▸ **INSTRUCTIONS FOR THE TASK**: Reproduce the text of every item below verbatim, omitting the pictures.

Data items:
____________

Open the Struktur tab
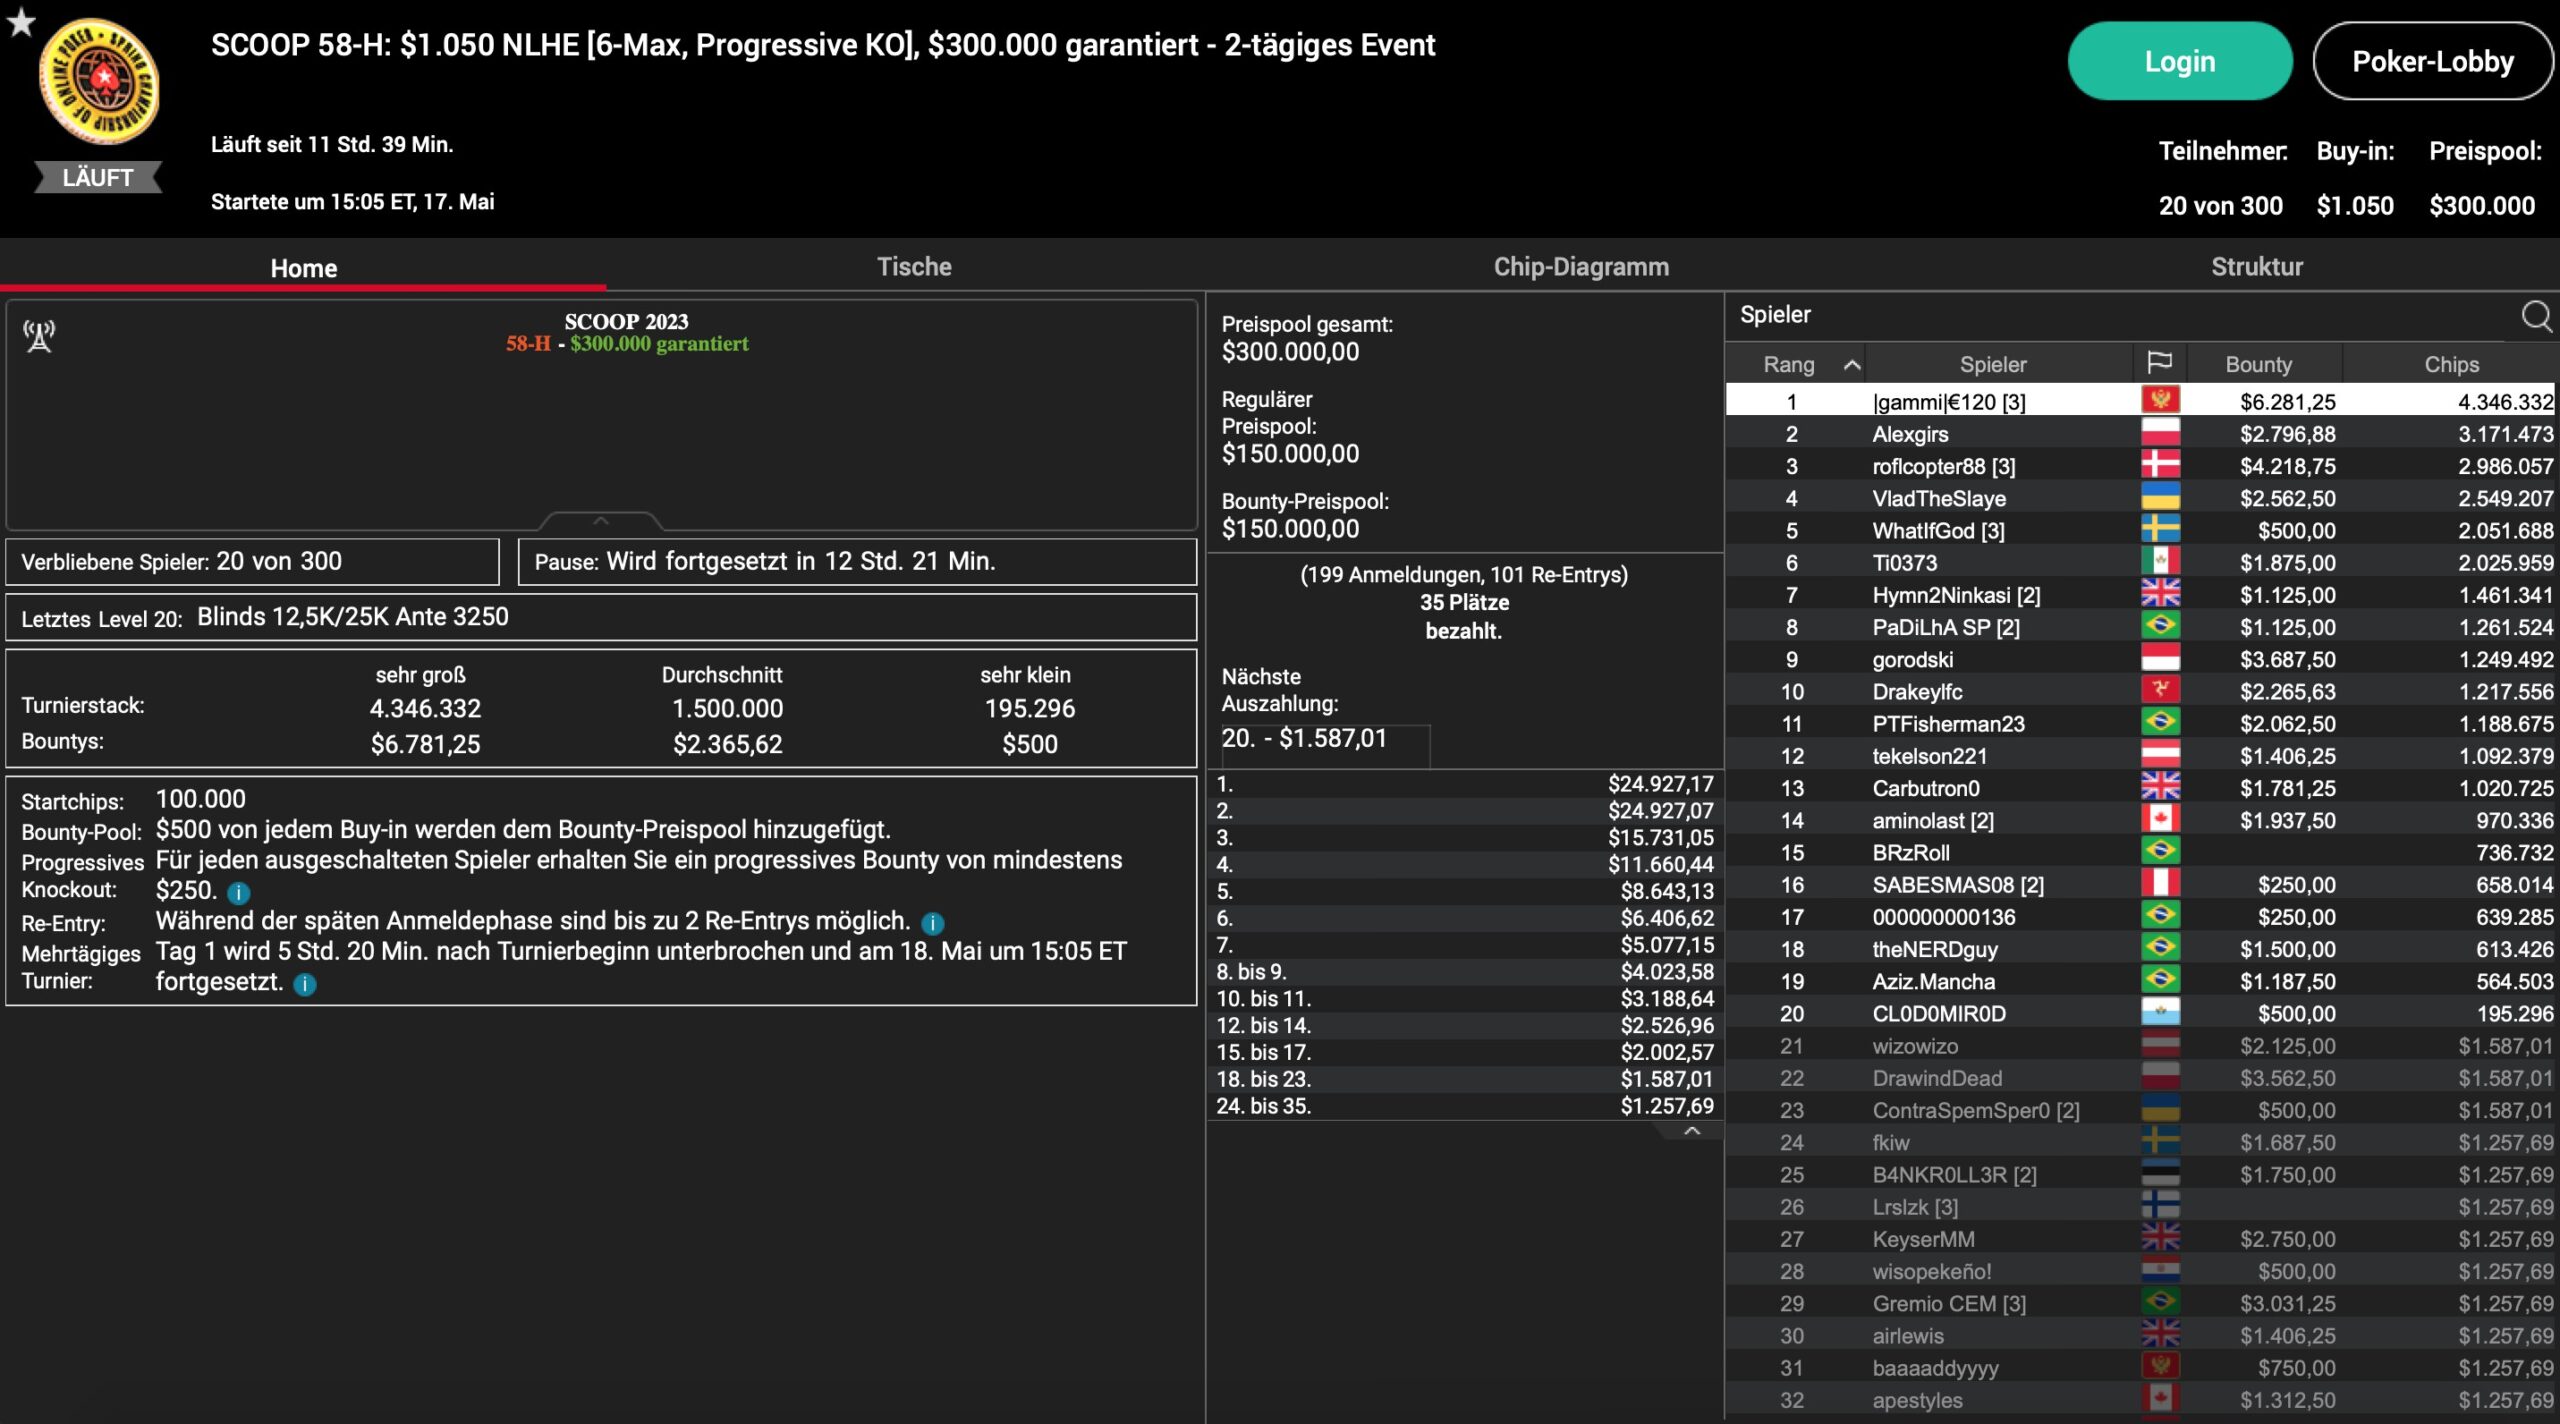This screenshot has width=2560, height=1424. pos(2257,267)
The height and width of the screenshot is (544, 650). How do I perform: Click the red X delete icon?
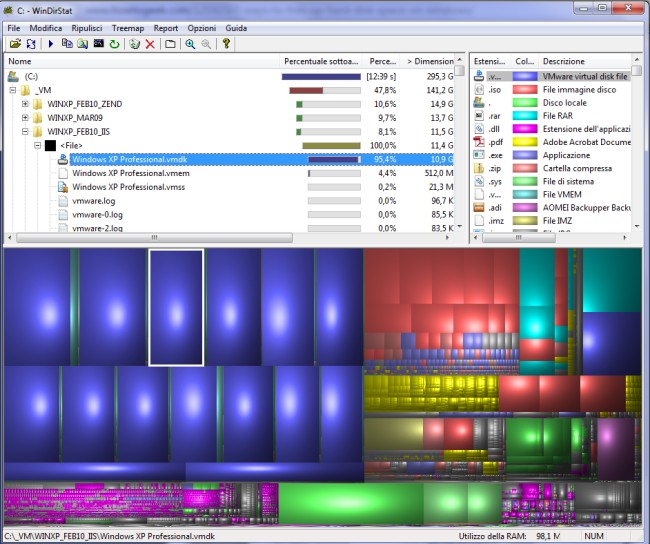pyautogui.click(x=150, y=44)
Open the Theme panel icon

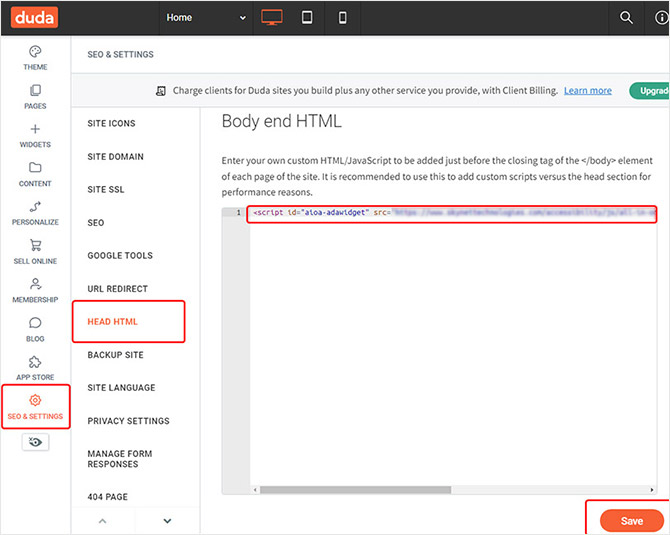coord(35,52)
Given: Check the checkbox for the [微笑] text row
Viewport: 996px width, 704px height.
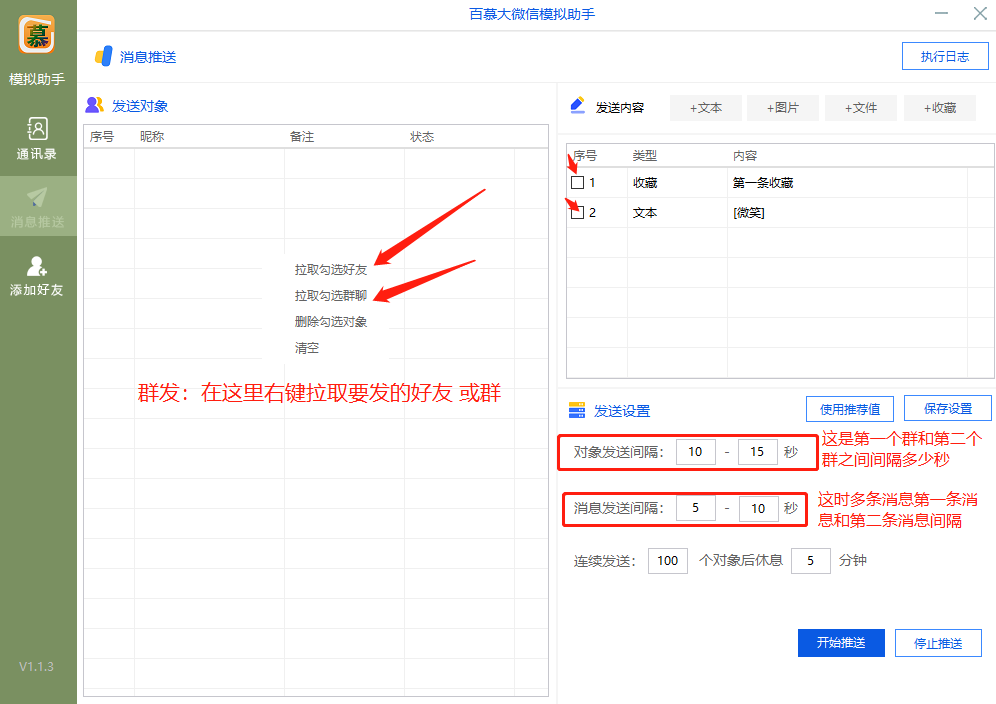Looking at the screenshot, I should click(575, 211).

____________

▸ **WRITTEN REPLY**:
Open the Struktur tab
This screenshot has width=2560, height=1424. pos(2257,267)
The height and width of the screenshot is (544, 650). How do I perform: Click the red X delete icon?
pyautogui.click(x=150, y=44)
Open the Theme panel icon

coord(35,52)
Given: Check the checkbox for the [微笑] text row
Viewport: 996px width, 704px height.
Looking at the screenshot, I should click(575, 211).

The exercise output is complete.